Rassismus sei auch in der Musik ein großes Thema. „Warum zum Beispiel sind People of Color noch immer so stark unterrepräsentiert in den Orchestern? Warum wird Afrodeutschen eher Hip-Hop als Klassik zugetraut?“ Auch das haben sich Bachmann und Deluxe gefragt. Samy, 1977 als Sohn einer Deutschen und eines Sudanesen als Samuel Sorge in Barmbek geboren, engagiert sich seit Beginn seiner Musikerkarriere gegen Fremdenfeindlichkeit und Rechtsextremismus. SalutDeluxe möchte nun alte Paradigmen aufbrechen und neue, vorurteilsfreie Herangehensweise entwickeln – nicht ohne die eigene künstlerische Rolle zu hinterfragen.
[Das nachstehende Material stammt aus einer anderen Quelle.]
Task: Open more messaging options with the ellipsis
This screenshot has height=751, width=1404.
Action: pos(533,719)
Getreu dem Prinzip „each one teach one“ sollen die Kinder und Jugendlichen auch untereinander Wissen und Fähigkeiten vermitteln. „Wer mitgestalten kann, fühlt sich auch ernst genommen. Das stärkt das Selbstwertgefühl“, sagt Samy Deluxe.

Berufliche Perspektiven

Wie man Kindern und Jugendlichen zur Not auch auf Distanz Musik lehrt, weiß Angelika Bachmann aus eigener Erfahrung: Beim von Salut Salon in ­Korogocho, einem der größten Slums in Kenias Hauptstadt Nairobi, initiierten jungen Orchester namens Ghetto Classics unterrichtet die Hamburger Künstlerin mit Musikern aus Europa seit 2015 in regelmäßigen Abständen via Internet (Skype) Kinder- und Jugendliche an klassischen Ins­trumenten, anfangs finanziert durch Benefizkonzerte von Salut Salon, später durch die Stiftung Chancen für Kinder.
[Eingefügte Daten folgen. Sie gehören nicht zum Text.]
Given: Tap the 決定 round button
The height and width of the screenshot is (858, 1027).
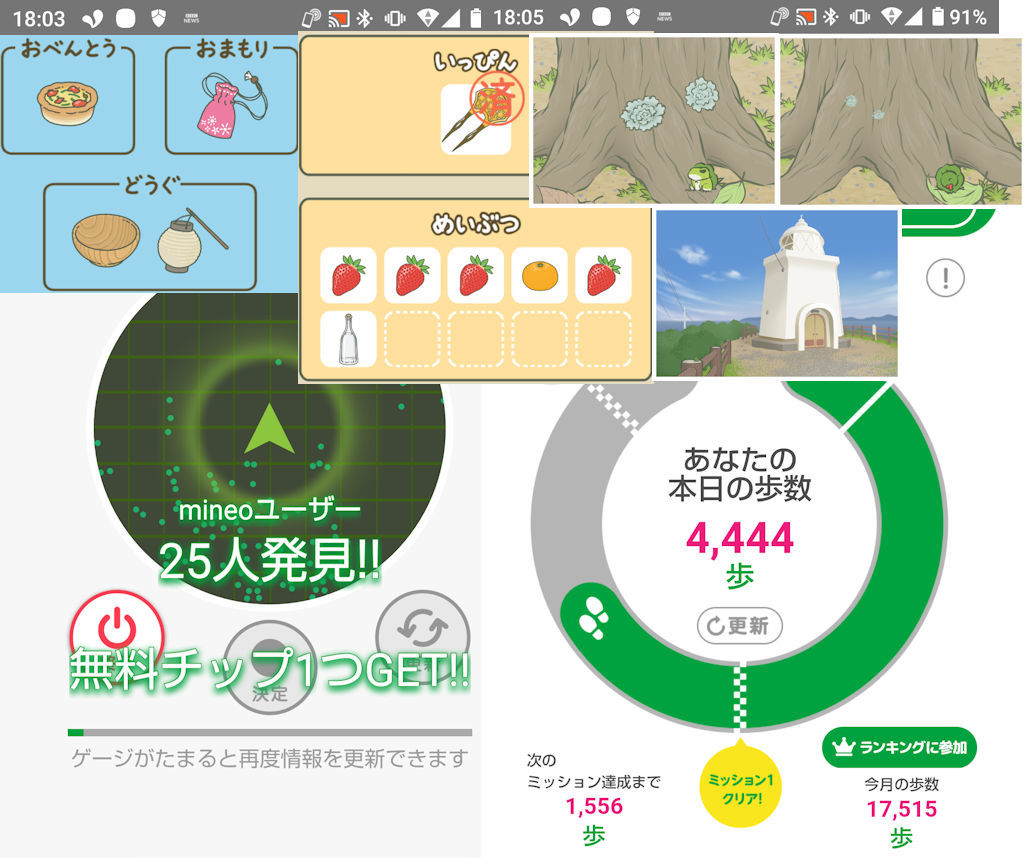Looking at the screenshot, I should pos(268,666).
In Hamburg möchte SalutDeluxe nicht nur Musik und Kunst arrangieren, sondern mit interessierten Jugendlichen ausloten, welche beruflichen Perspektiven die Musik- und Medienbranche bieten. Dazu gehört etwa das Erstellen von neuen eigenen Podcasts. „Wir wollen Jugendlichen auch helfen, neue Songs für die Bühne zu produzieren und innovative Videoformate zu entwickeln“, schwebt Angelika Bachmann vor. Womöglich ist das schon nahe Zukunftsmusik.